Após o fracasso da seleção, no Mundial de 82, e a perda do campeonato gaúcho para o Inter, começou a ruir o casamento com o Grêmio. Logo após o Gre-Nal decisivo de 82, inconformados gremistas o abordaram em seu Alfa-Romeo preto e quase o agrediram. Novamente Batista se defrontava com uma oposição ferrenha. “Se eu conseguisse ganhar um pouco menos noutra profissão, largaria o futebol, e nem me importaria de ser um cara obscuro”.

A imprensa pegava no seu pé. Chamavam-no de mascarado e vedete. Irritado, não quis mais falar com os jornalistas. Diante de tantas críticas, dizia que desejava sumir por um ano. Era um craque incompreendido. Suas virtudes, aos olhos da imprensa e da torcida, ficaram em segundo plano.

Concluída sua passagem sem títulos no tricolor dos pampas, Batista seguiu, no início de 1983, por indicação do treinador Rubens Minelli, para o Palmeiras, que pagou 280 milhões de cruzeiros pelo seu passe. Mas o que ninguém esperava é que o jogador ficaria apenas cinco meses no Alviverde, período em que disputou apenas 14 jogos, com seis vitórias e sete empates, marcando dois gols.

O passe do jogador foi adquirido pelo Grupo de Apoio ao Presidente (GAP), formado por poderosos empresários palmeirenses, liderados por Márcio Papa.
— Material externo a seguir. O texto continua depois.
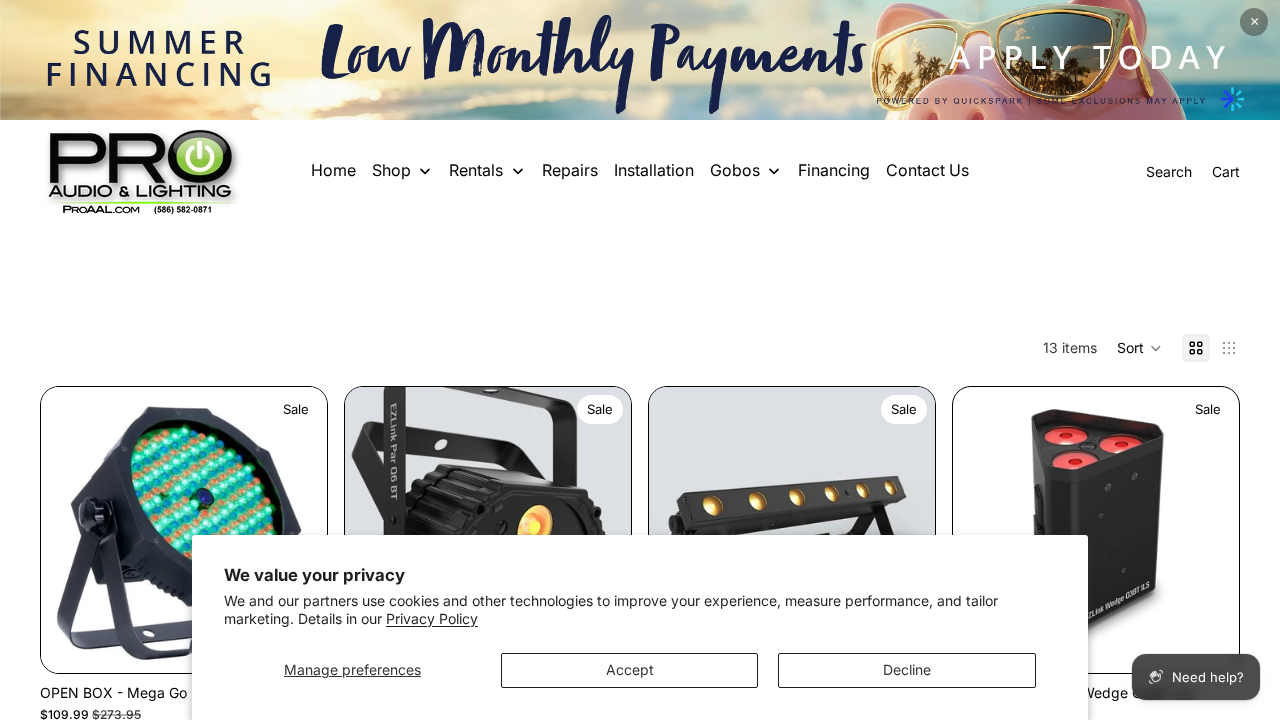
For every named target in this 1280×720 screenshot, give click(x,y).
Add (1225, 641)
A turma endinheirada pagou 200 mil dólares ao Grêmio, manteve Batista, por empréstimo de seis meses, no Palmeiras.

A estreia foi em um jogo realizado em um sábado à noite contra o Bahia, pelo Campeonato Brasileiro. Exatos 47 mil 702 palmeirenses foram ao Morumbi para ver uma goleada de 4 a 0.

Em junho, a Lazio viu-o durante jogos da Seleção na Europa e pagou um milhão de dólares para tê-lo com a camisa azul celeste do clube romano. A expectativa da crônica esportiva italiana era de que Batista chegasse ao mesmo nível de Falcão, o líder da arquirrival Roma. E a de Batista, claro, que a Lazio fosse tão forte como a Roma, ambos sob um nível de rivalidade com a qual se acostumou no Rio Grande do Sul, entre Inter e Grêmio.

Por conta da fragilidade do time da Lazio, a estada no futebol italiano foi difícil. Batista estava acostumado com títulos, a maioria deles com o Inter, clube do qual, apesar da despedida pouco amigável, tornou-se ídolo histórico.

Na Itália, nada de flores. Chegara a um clube que acabara de retornar à primeira divisão italiana e que, já na temporada seguinte, estava ameaçado de novo rebaixamento. Além deste incômodo, também o importunava na Itália a fama de indisciplinado e notívago – um deleite para os paparazzi e jornais sensacionalistas, que insinuavam casos com modelos locais.


Mas o craque deu a volta por cima em poucos meses. E até a braçadeira de capitão conquistou. O bastante para que renovassem seu contrato e permanecesse por mais dois anos na Lazio. As contusões insistiam, contudo, em atrapalhá-lo. Culpa de uma suposta vida desregrada e de pouca preparação física? Para agravar sua situação, o time italiano não engrenava no campeonato nacional.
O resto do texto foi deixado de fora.